• _TASK STATEMENT_: Lines where the string "agent" appears are to be copied from the entries below.

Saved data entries
-.-.-

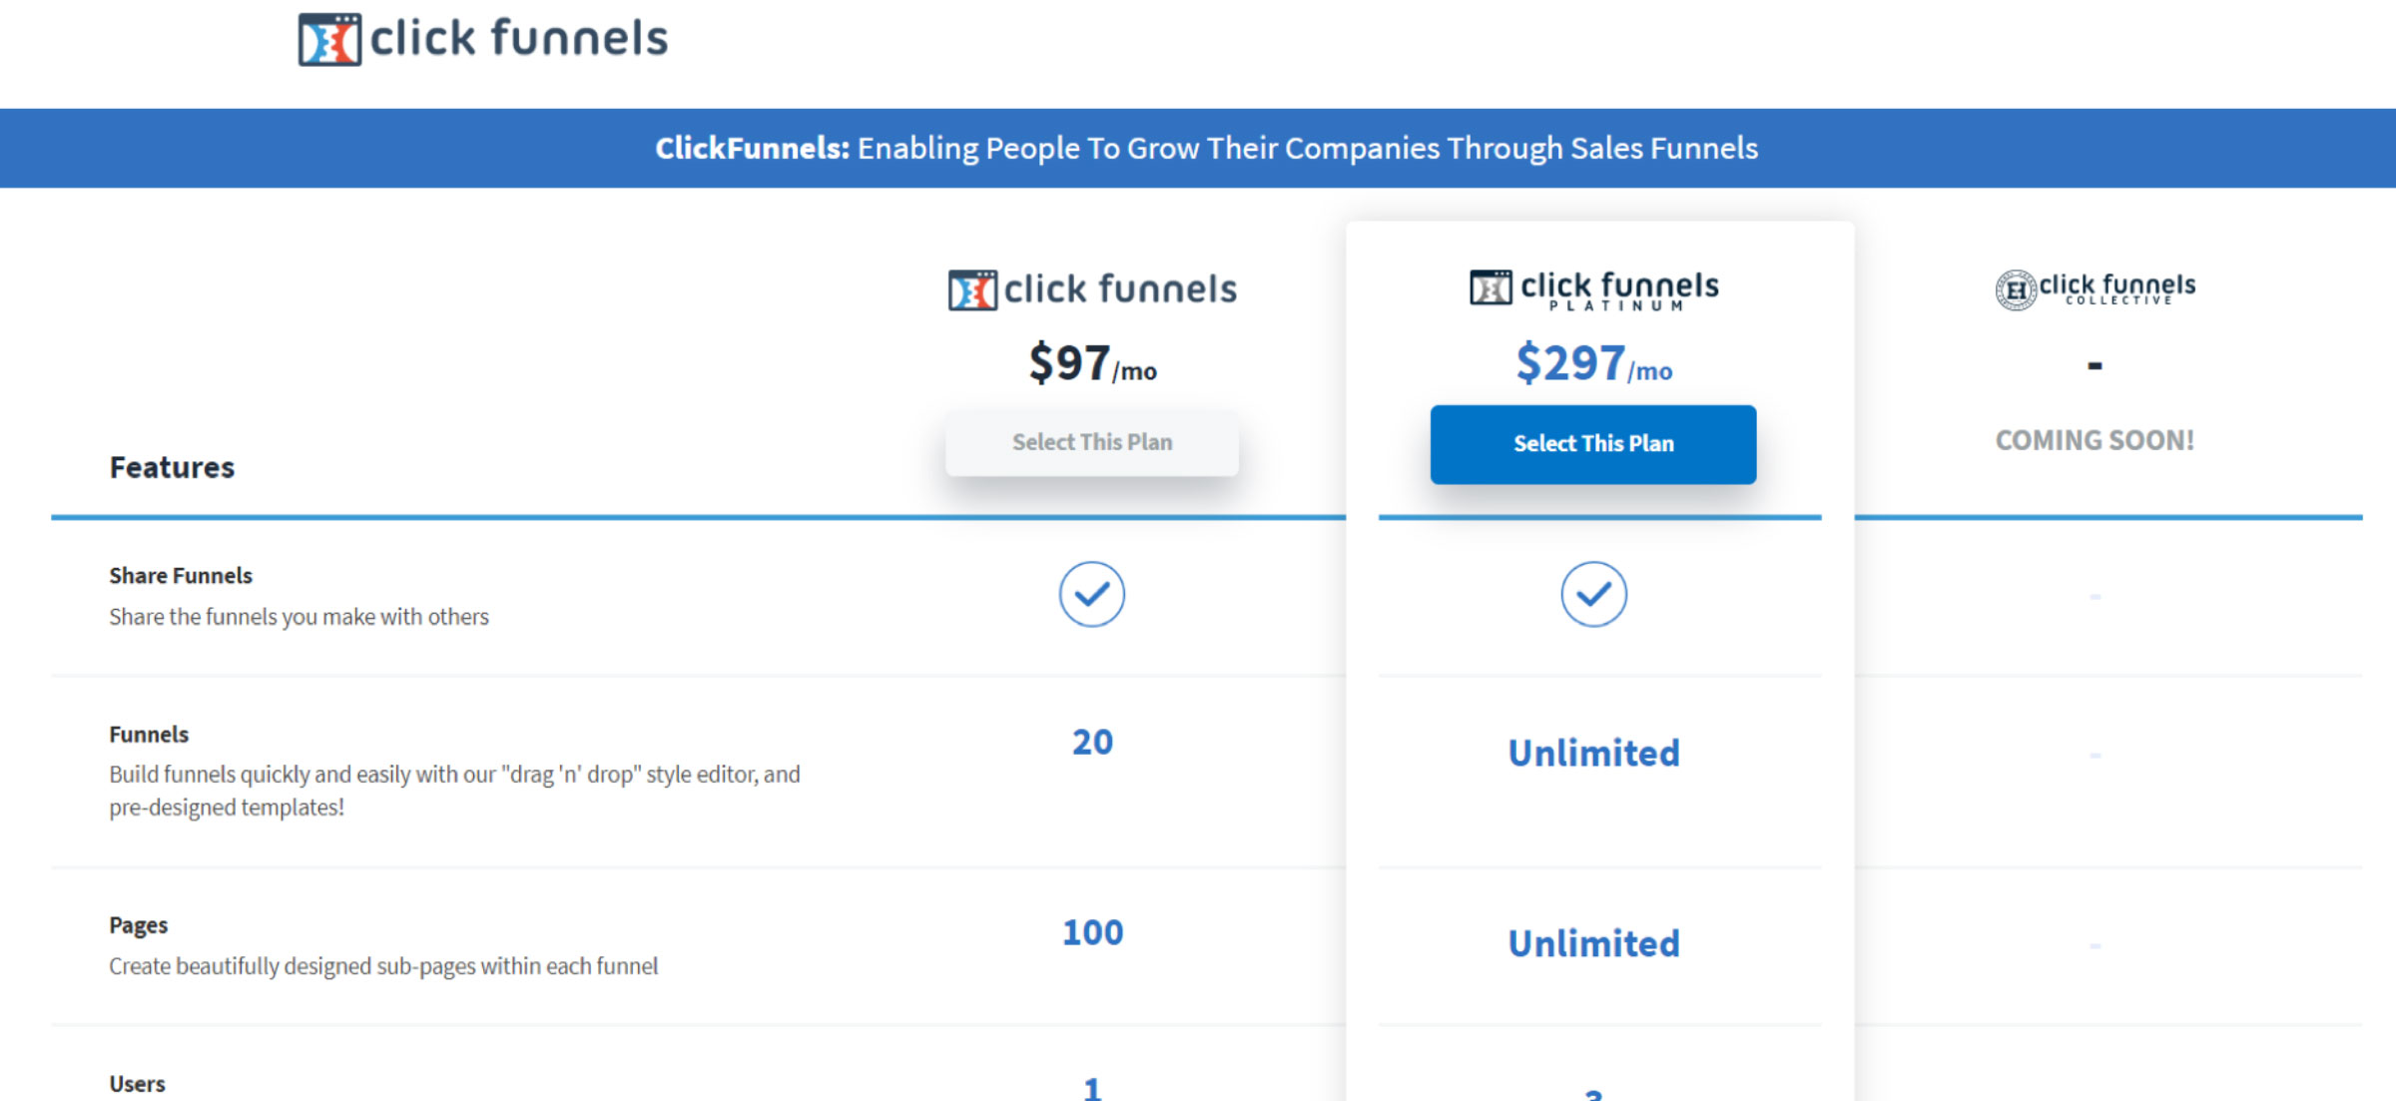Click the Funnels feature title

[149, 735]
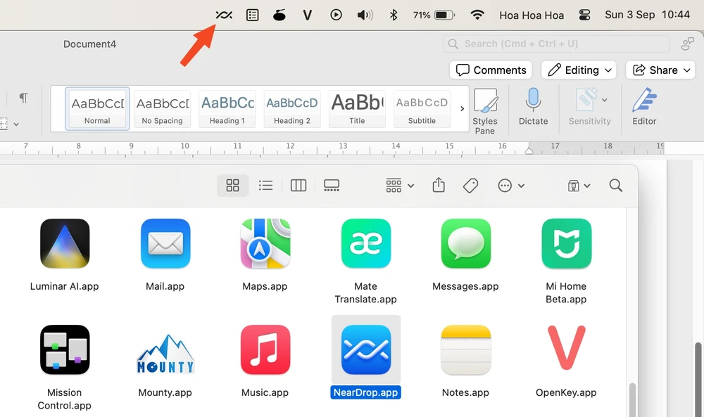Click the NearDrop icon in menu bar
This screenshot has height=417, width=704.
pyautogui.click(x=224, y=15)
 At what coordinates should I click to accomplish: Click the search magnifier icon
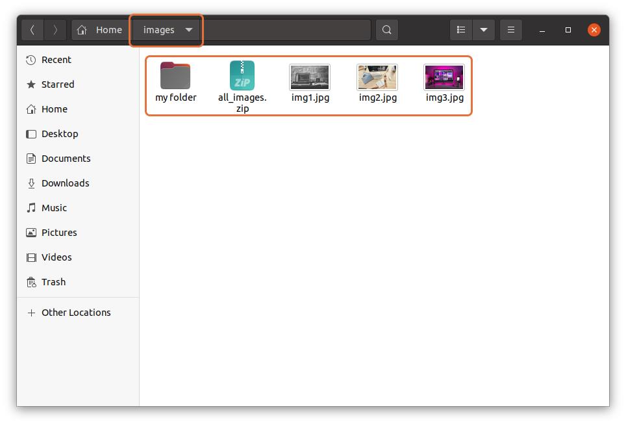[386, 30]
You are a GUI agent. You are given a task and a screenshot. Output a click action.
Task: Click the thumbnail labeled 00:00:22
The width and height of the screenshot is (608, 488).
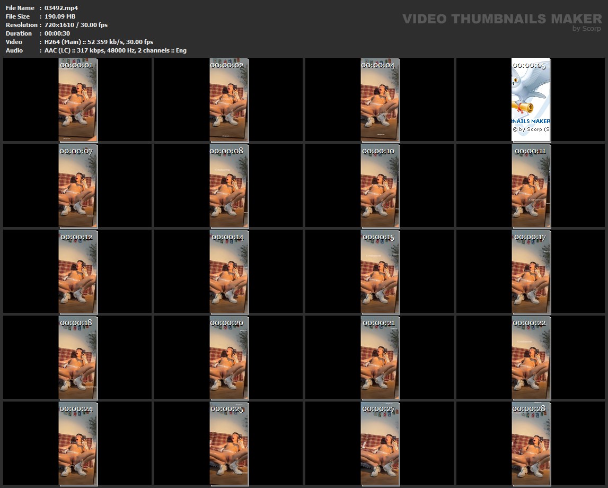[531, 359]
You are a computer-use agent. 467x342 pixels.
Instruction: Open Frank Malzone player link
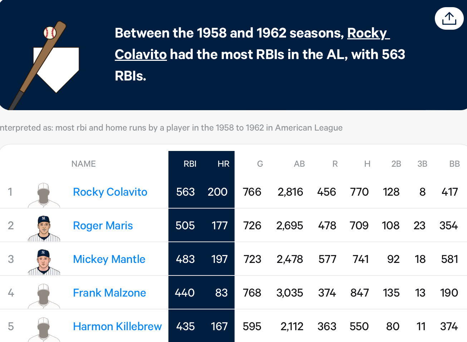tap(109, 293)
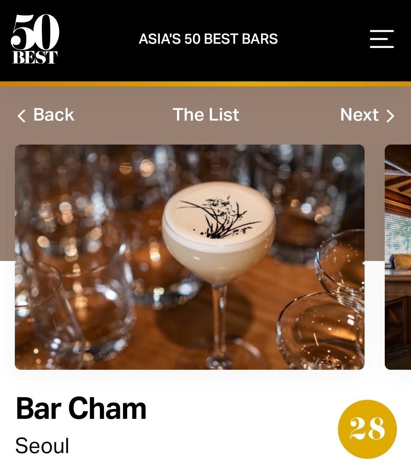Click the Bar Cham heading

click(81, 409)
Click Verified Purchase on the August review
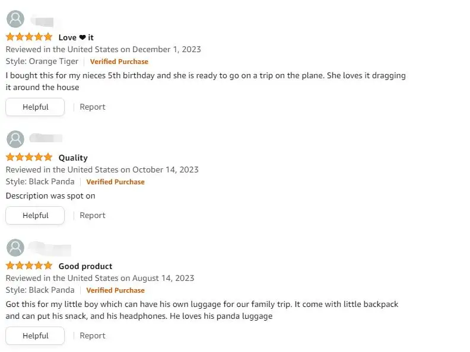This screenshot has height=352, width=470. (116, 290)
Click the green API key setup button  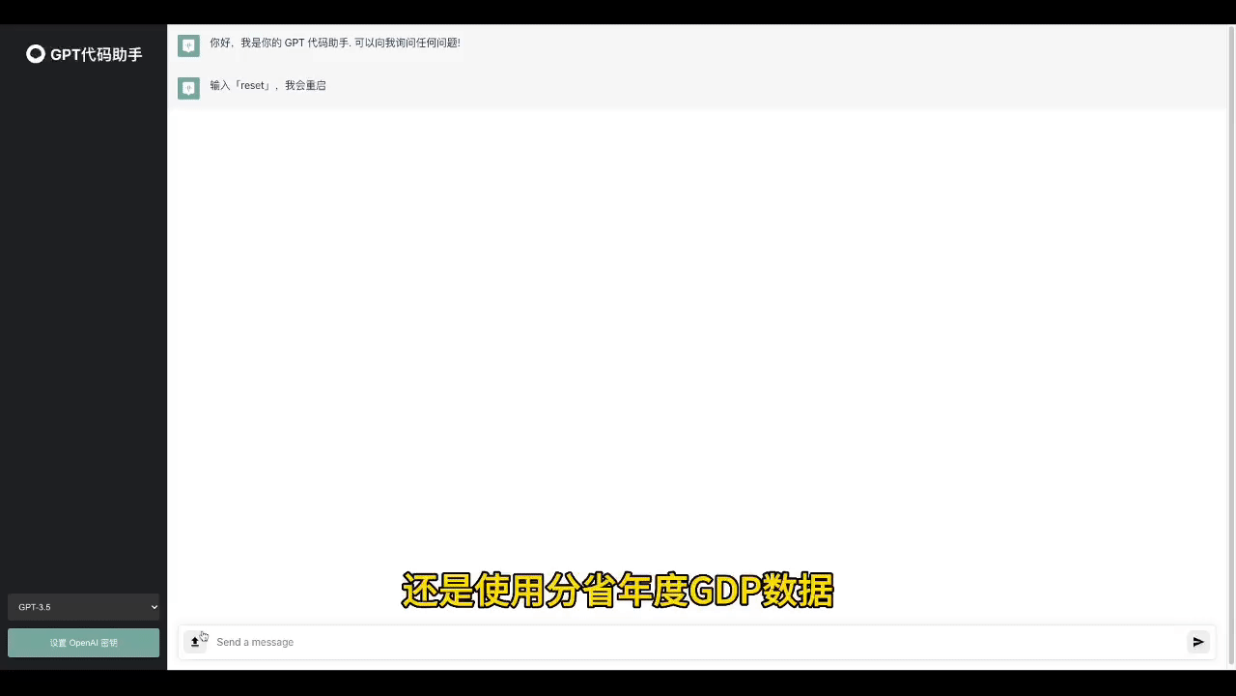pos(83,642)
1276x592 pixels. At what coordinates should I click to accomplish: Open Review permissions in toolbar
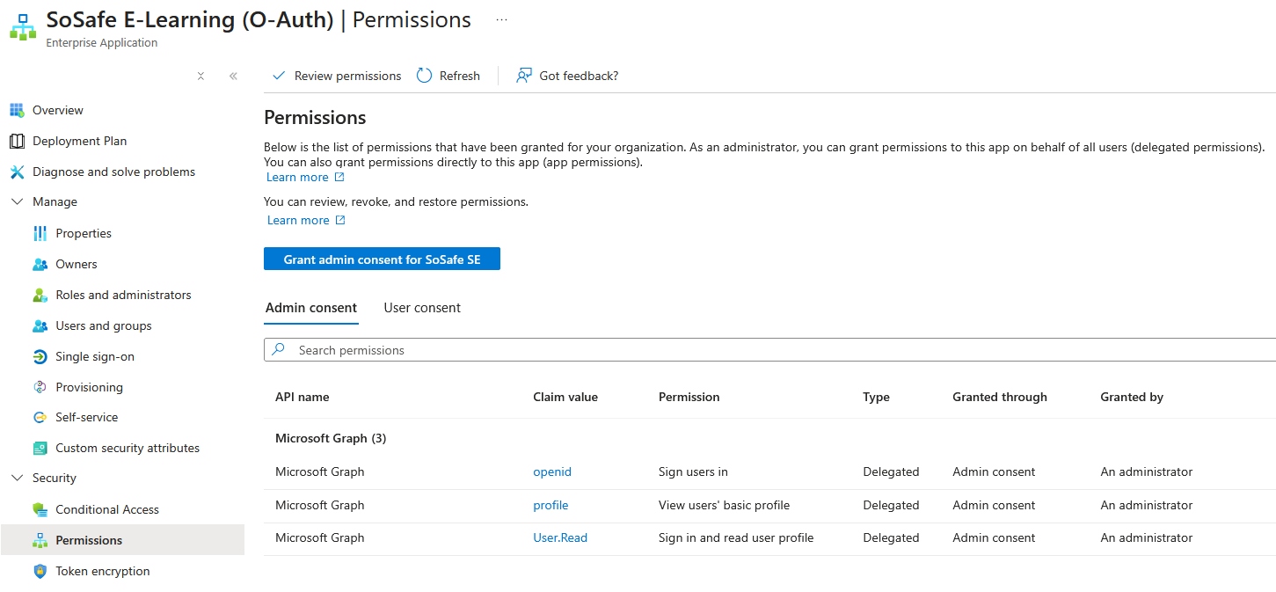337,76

-.-.-

• _RESPONSE FOR THIS EXERCISE_:
You are a GUI agent. You are given a task and a screenshot. Output a click action.
You are a computer-use agent. 467x342 pixels.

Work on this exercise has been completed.